Now the fleet opened a tremendous bombardment with all guns, plastering the high ground with high explosives.

The noise was indescribable as hundreds of shells of every calibre screamed overhead and burst with reverberating crashes on the scrub-covered slopes, the sky was dark with smoke and the air heavy with the bitter smell of cordite.   When the bombardment ceased and the Australians attempted to storm the heights, we watched them repulsed with heavy loss.

Meanwhile, we were embarking casualties as fast as we could handle them; they came in all manner of craft: trawlers, lighters and ship's boats.

Later in the morning, suddenly, three enormous water-spouts leapt skywards practically alongside us, accompanied by a deafening roar, followed by three more just over us and short of the battleship London; then three more just beyond her.   We were being straddled by really heavy stuff!

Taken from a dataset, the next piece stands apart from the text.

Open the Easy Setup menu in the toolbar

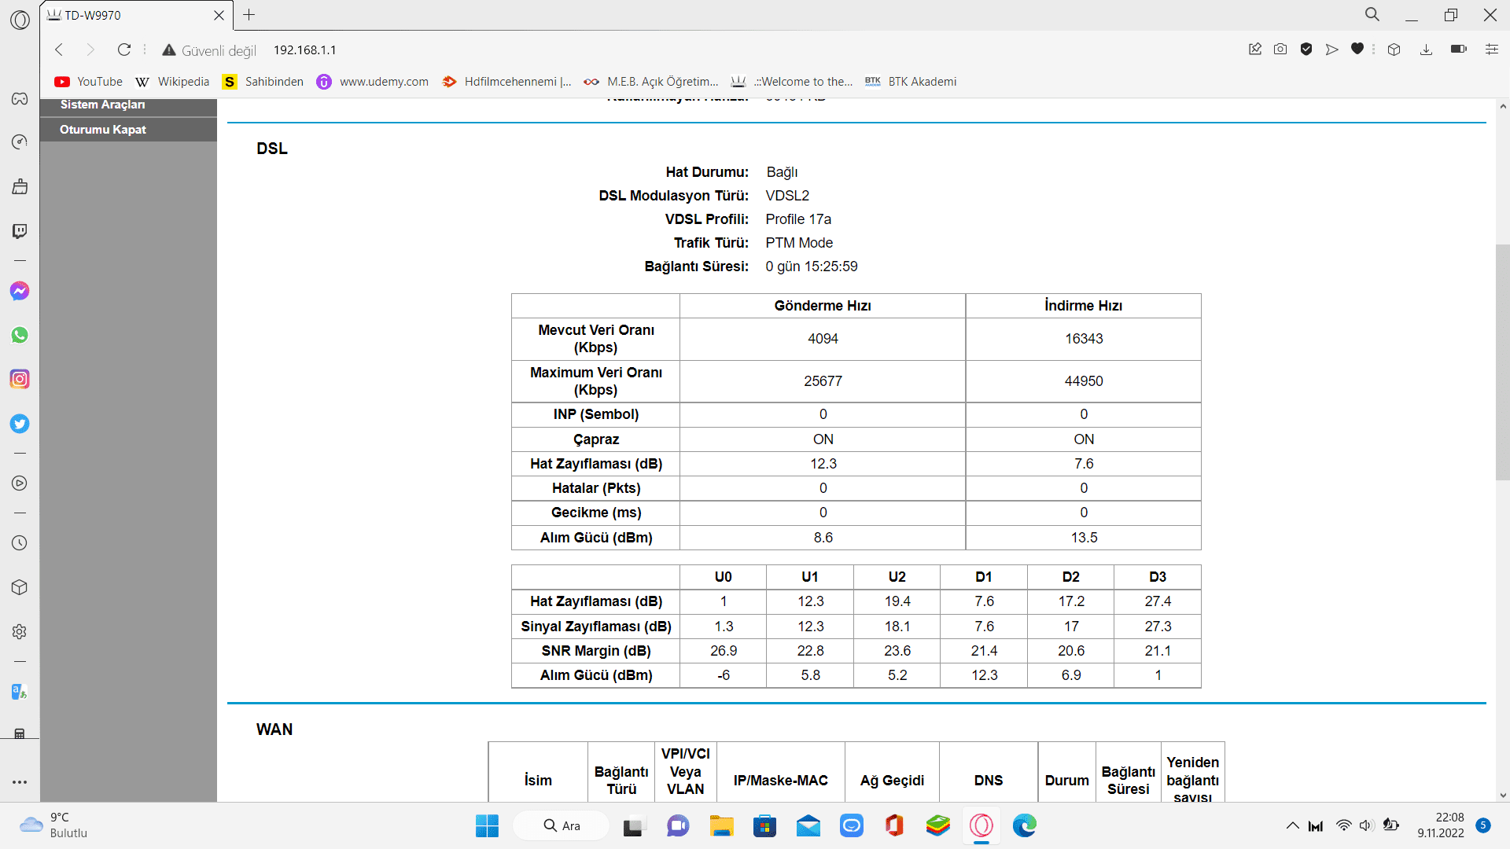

These were shells from the ex-German Battle-Cruiser Goeben which our observation balloon ship Manica now reported had sneaked down the Dardanelles and was firing over the Peninsula (here about seven miles wide) direct into Anzac Cove.   Fortunately, they were her first and last salvoes, as our battleships made a heavy return fire high over Sari Bair and the hilly country beyond, and Goeben retired.

The Gascon came in for a great deal of stray rifle fire but this did not interrupt our work and by dusk we were filled to capacity and over, all wards and available deck space being crammed with wounded.

And so, for us, Anzac Day was over.   The Australians had barely obtained a foothold and their position was precarious as we steamed back to Base at full speed, to return again and again to the beaches.

This continued throughout the months that followed, occasionally visiting the English Sector at Cape Helles but mostly to Anzac, until at the end of the year all troops were gradually evacuated and the costly failure of the Dardanelles Campaign came to an end.

 

 

                                                                                                                                                         From B&C Review

 

From the B&C Review, April 1965:

The Gascon, one of the famous "G's", was a highly successful vessel, and ran in the west-coast service until, some months after the commencement of the East African service in 1910, she was transferred to the Suez route between London and Durban.   On the outbreak of war in 1914, when the mail service was disorganised, the Gascon was temporarily employed as a mail steamer, and was the first Union-Castle liner to sail for South Africa after the commencement of hostilities.   From the Cape she proceeded to the east coast, where she had a narrow escape from an encounter with the German cruiser Konigsberg.   The Gascon was in the vicinity of Zanzibar early on the morning of 20th September, 1914 when H.M.S. Pegasus was sunk off the island by the Konigsberg.   The sound of heavy firing was herd in the distance, and Gascon promptly made for Mombasa.   She eventually returned to Zanzibar under the Red Cross flag to pick up the wounded from Pegasus, and conveyed them thence to Simonstown (Simon's Town, Cape.).   The Gascon, soon afterwards, was taken over as a regular hospital ship, and in that capacity she served throughout the war.   Only in August 1920 did she return to the regular intermediate service, in which she ran until January 1926, when she was laid up in Southampton Water.   She was re-commissioned, however, in September 1926, and ran until May 1928, when she was laid up in the East India Dock, London, alongside her sister, the Gaika.   There the two oldest units of the Cape fleet lay for several months until, finally, they were sold to scrappers, the Gascon being purchased in September, 1928 by Ward's, the well known shipbreakers.